*Required action*. Which lines run from the line with "You are a GUI" to the end of the entries? Write out exactly those, leaving out the pictures.

[Stored data]
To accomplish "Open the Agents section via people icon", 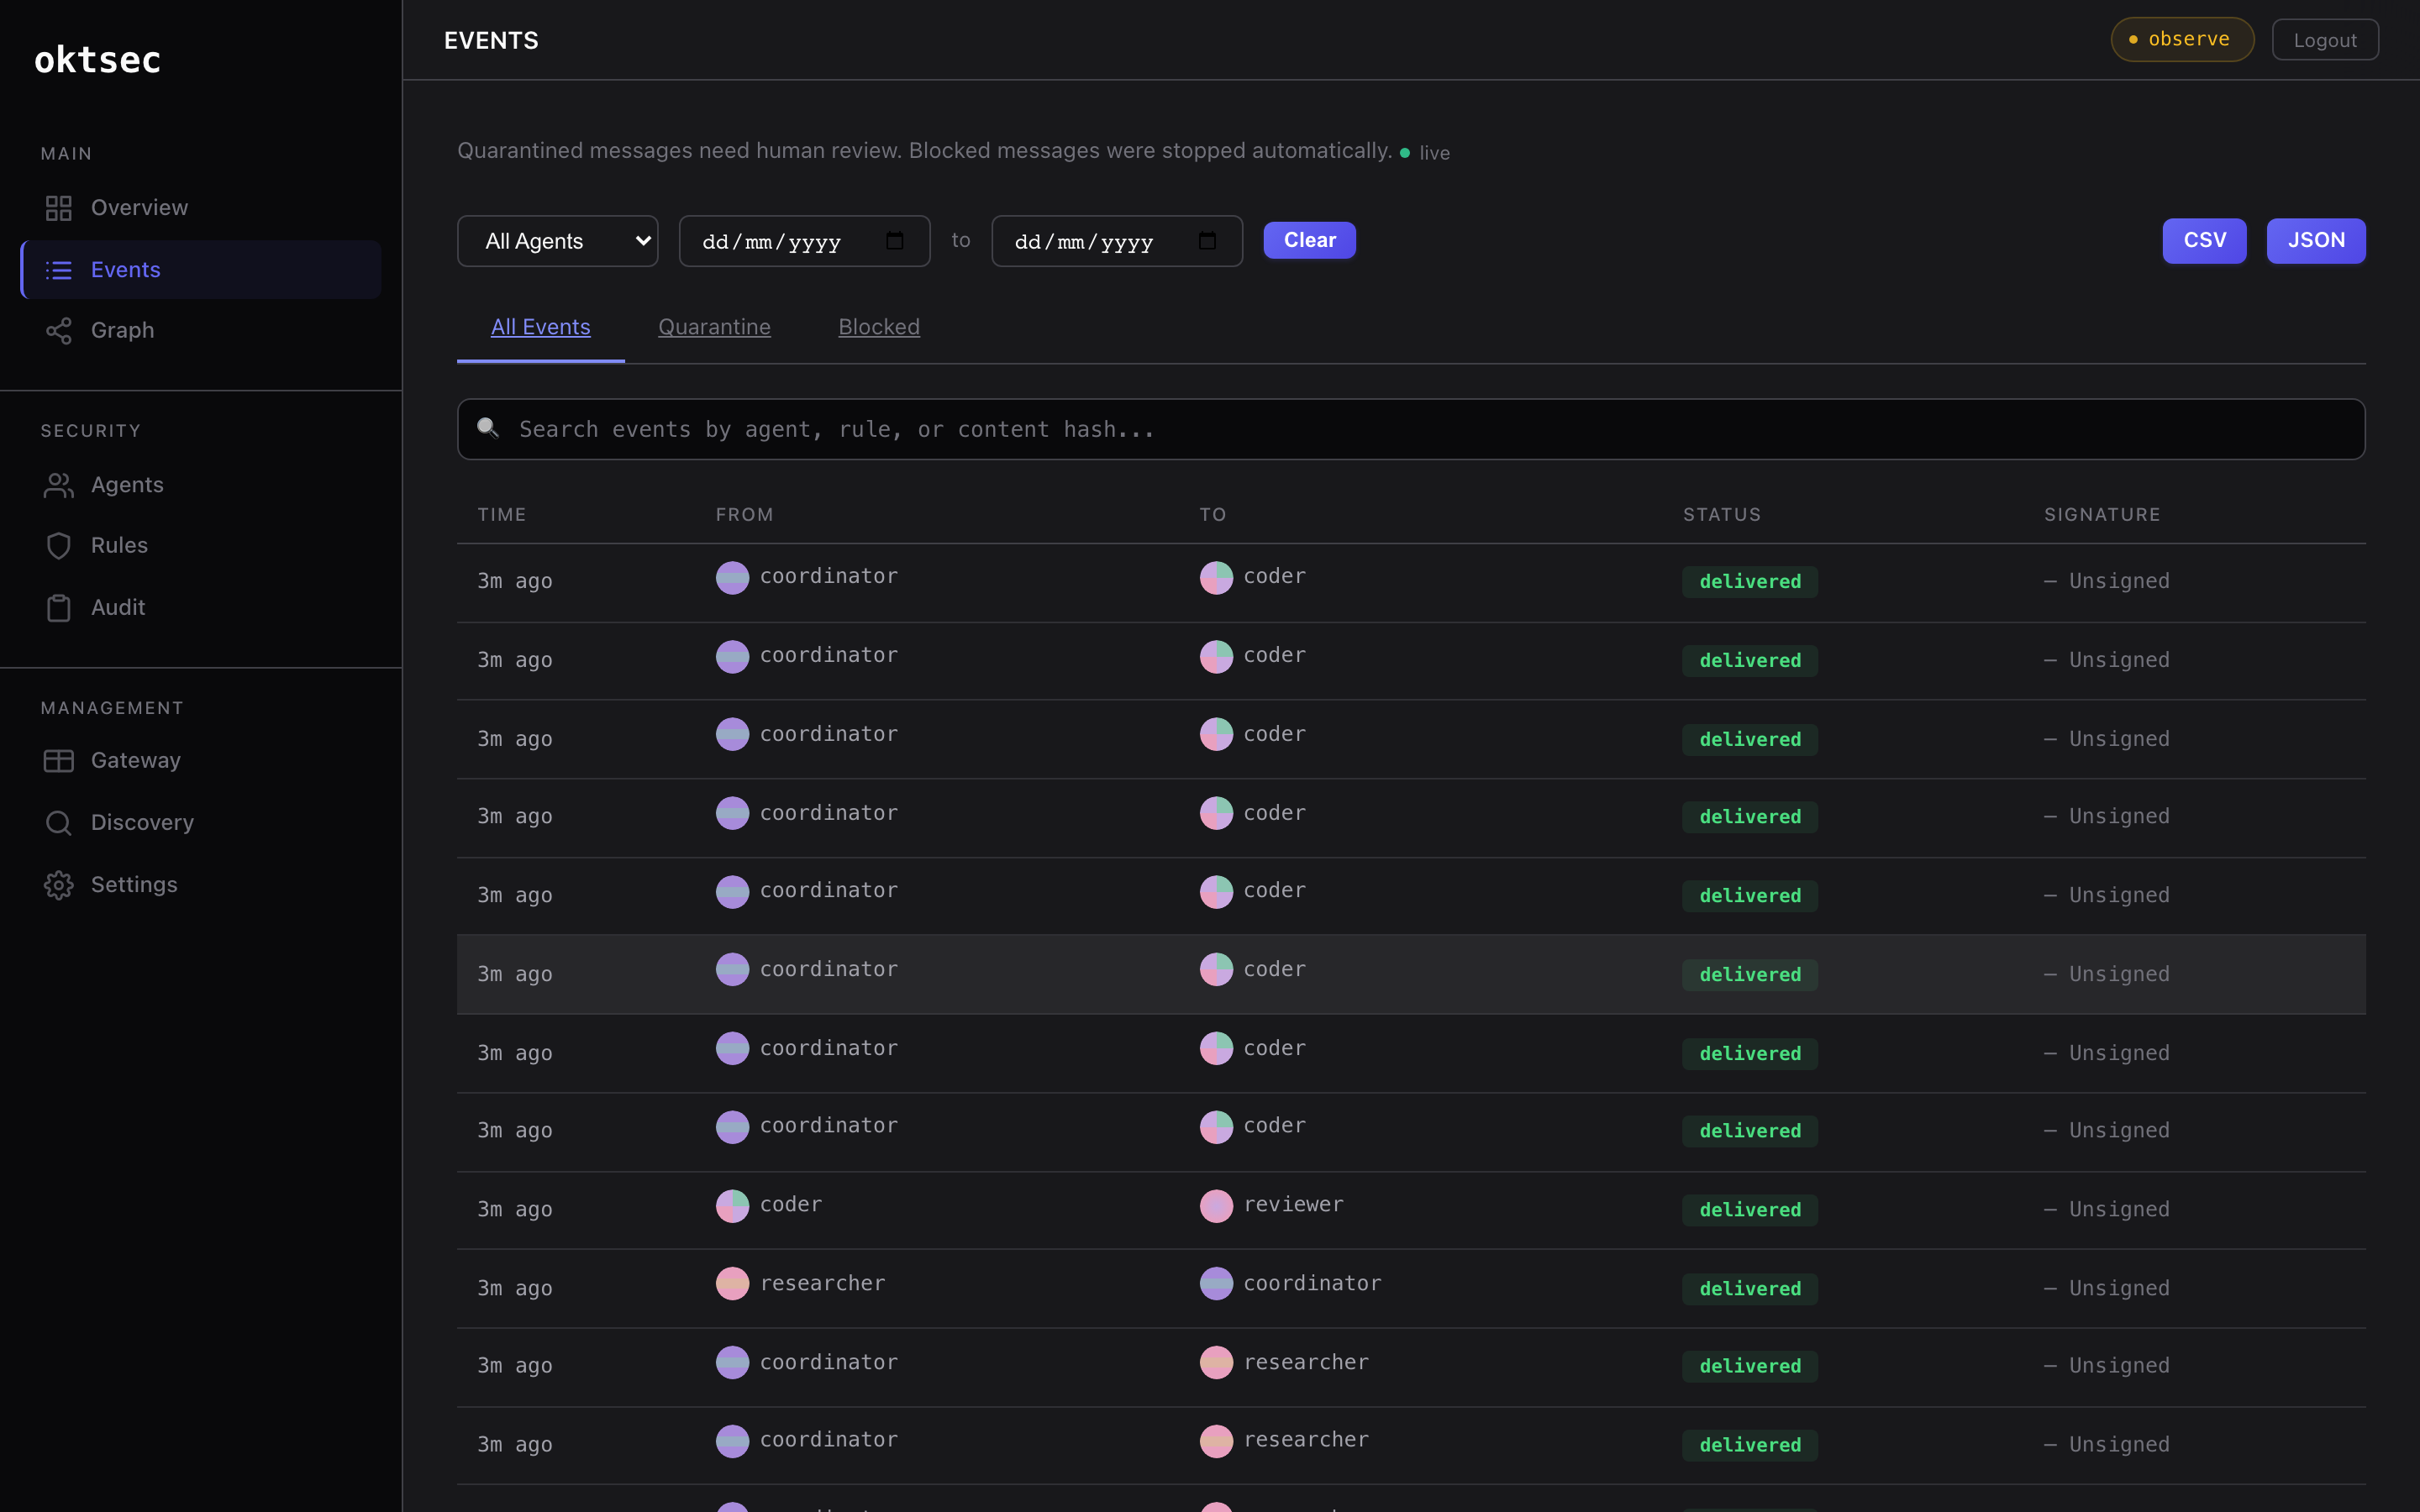I will (x=57, y=484).
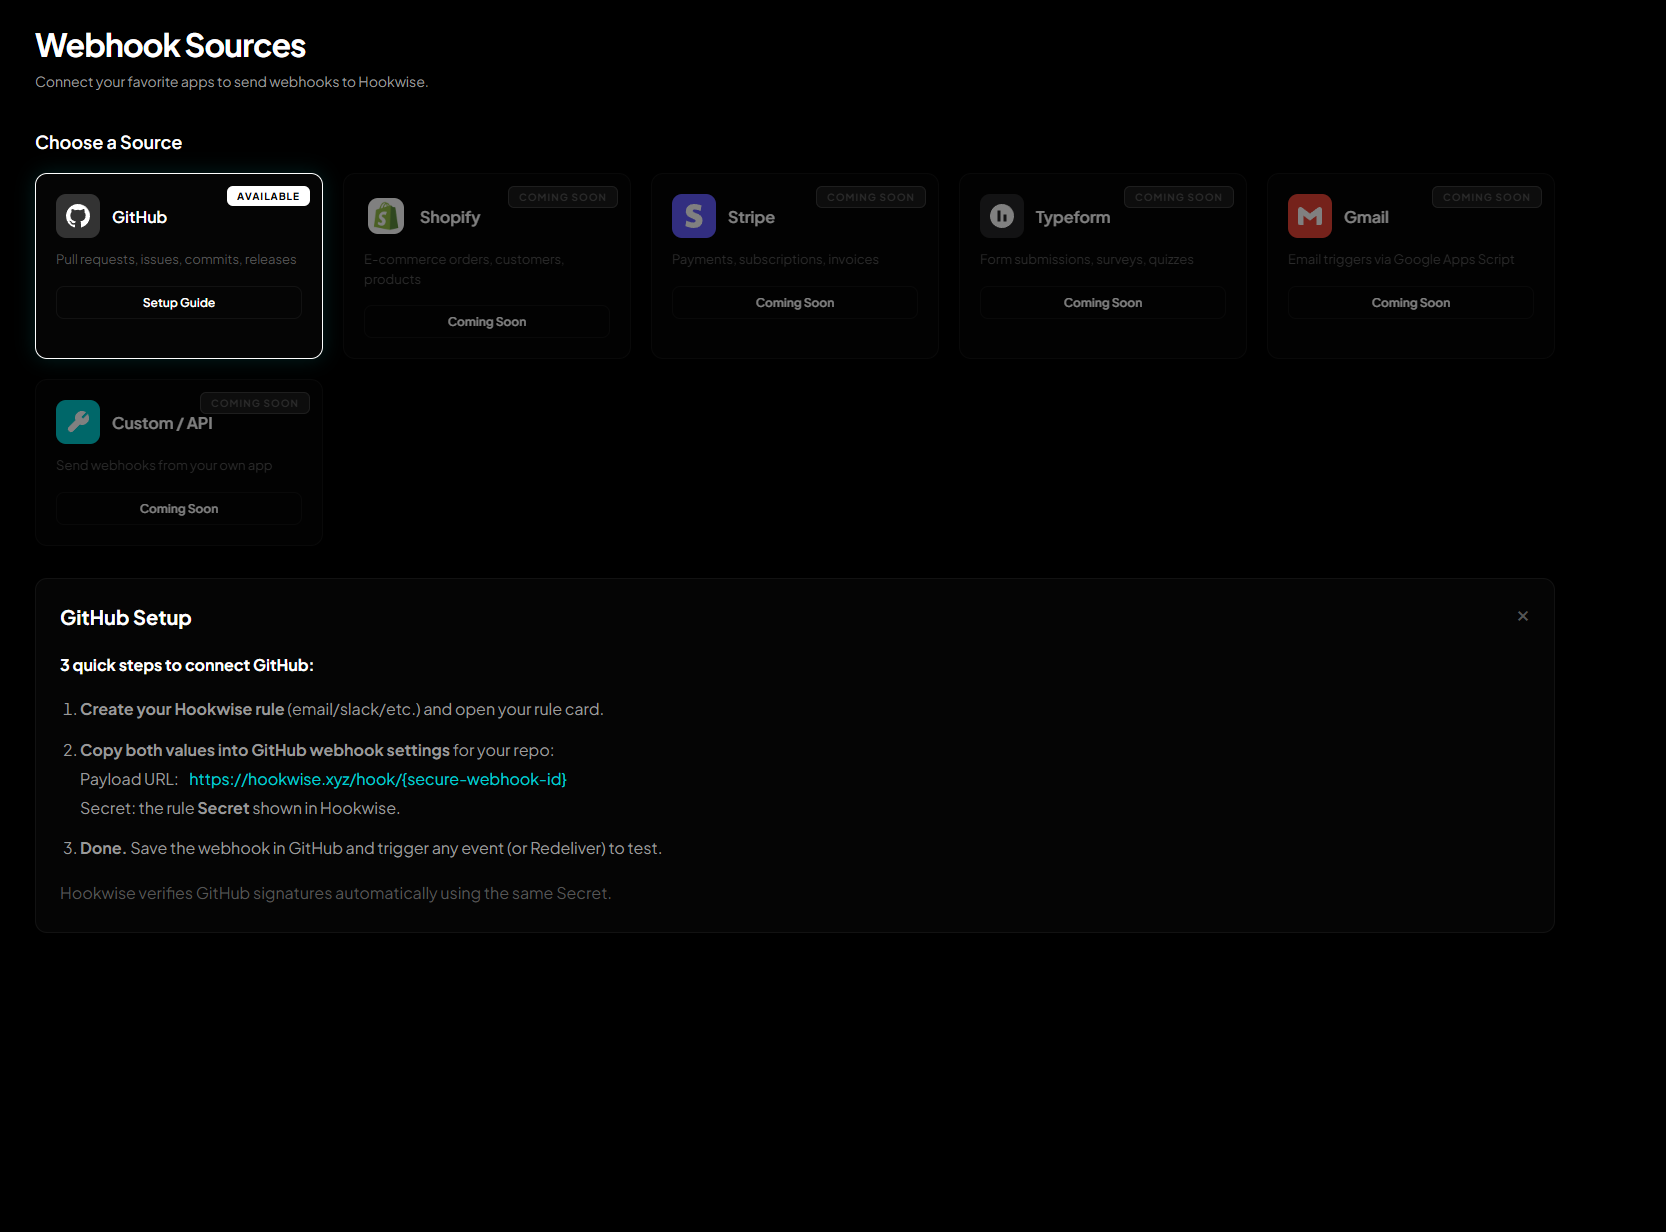
Task: Click the GitHub logo icon
Action: tap(77, 216)
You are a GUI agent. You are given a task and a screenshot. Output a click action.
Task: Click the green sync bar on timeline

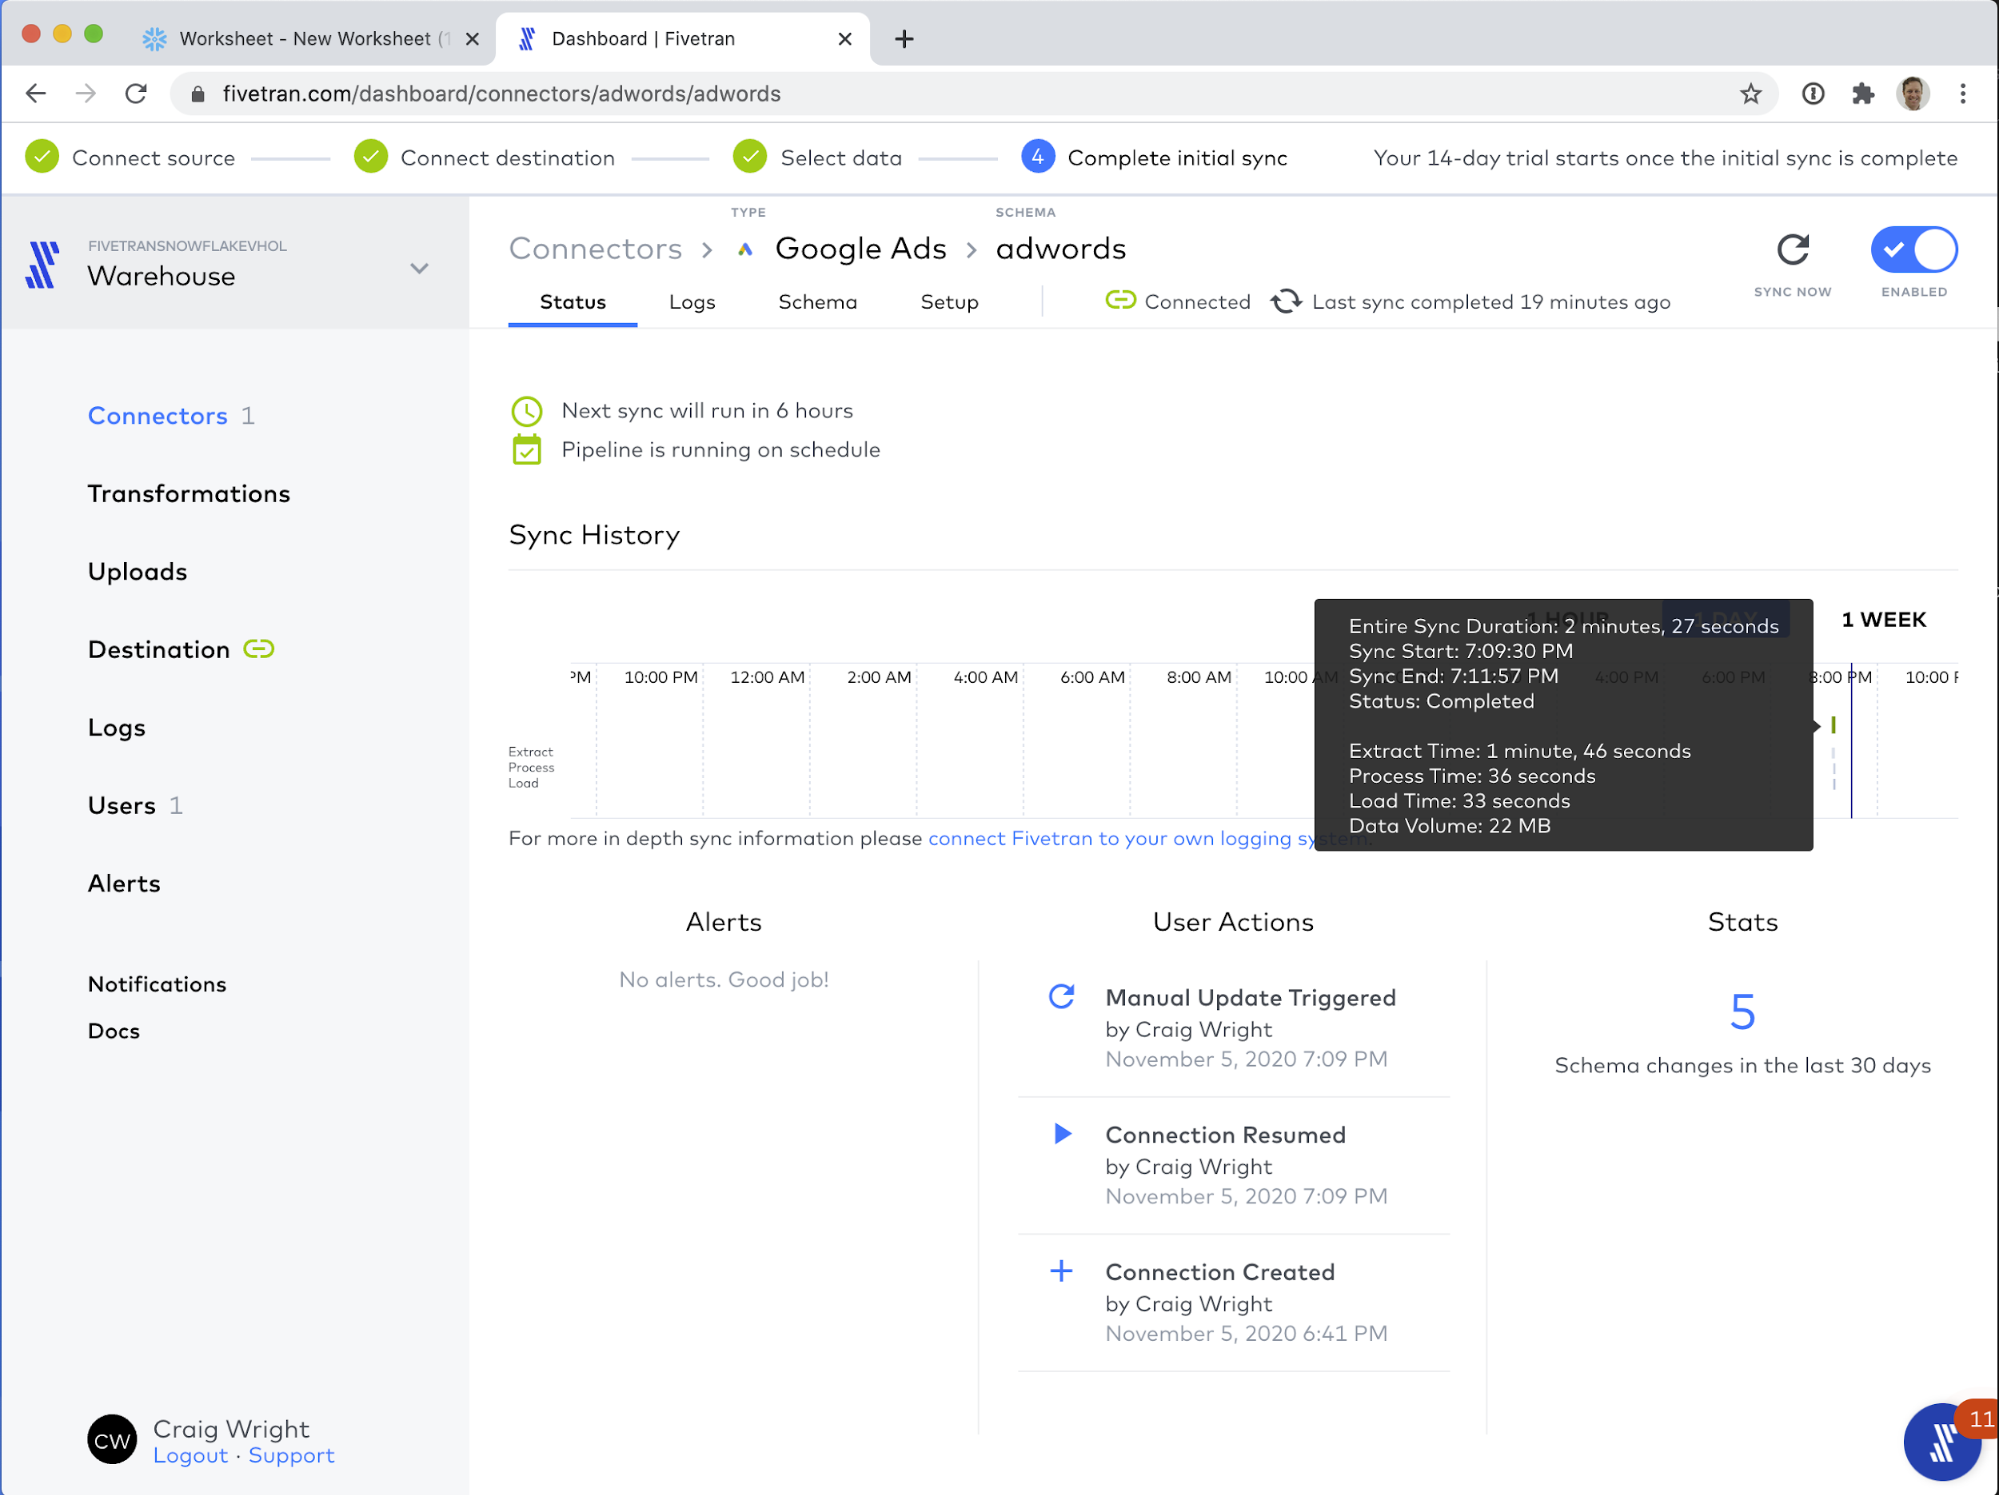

*Answer box*.
You are a GUI agent. You are given a task and a screenshot. Output a click action.
Task: Click the green sync bar on timeline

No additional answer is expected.